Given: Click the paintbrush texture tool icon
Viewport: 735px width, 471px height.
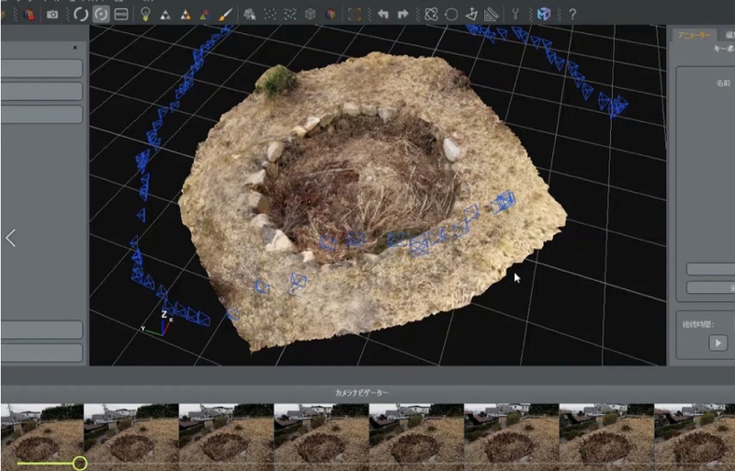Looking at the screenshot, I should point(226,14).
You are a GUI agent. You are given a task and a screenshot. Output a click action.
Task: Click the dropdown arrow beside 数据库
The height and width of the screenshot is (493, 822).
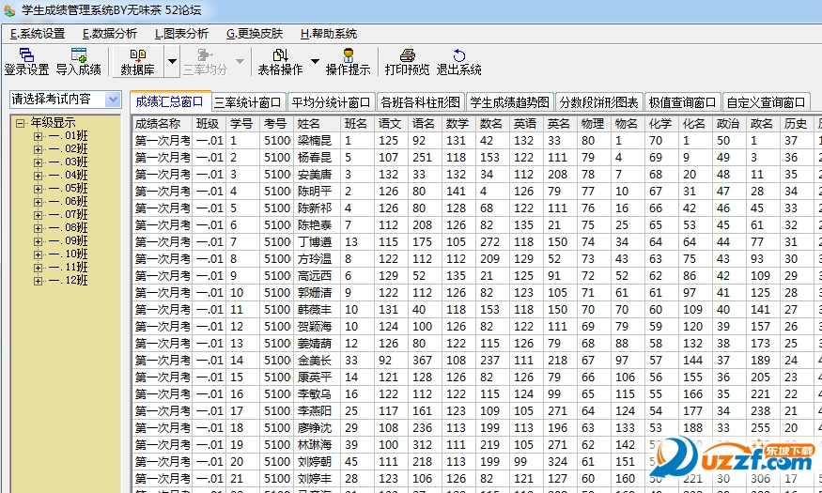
::::
→ **PROBLEM**
Restate the records above word for word, without the pictures.

→ **WRITTEN RESPONSE**
Given: Click the paintbrush texture tool icon
Viewport: 735px width, 471px height.
Looking at the screenshot, I should point(226,14).
You are a GUI agent. You are given a task and a screenshot. Output a click action.
Task: Click the dropdown arrow beside 数据库
The height and width of the screenshot is (493, 822).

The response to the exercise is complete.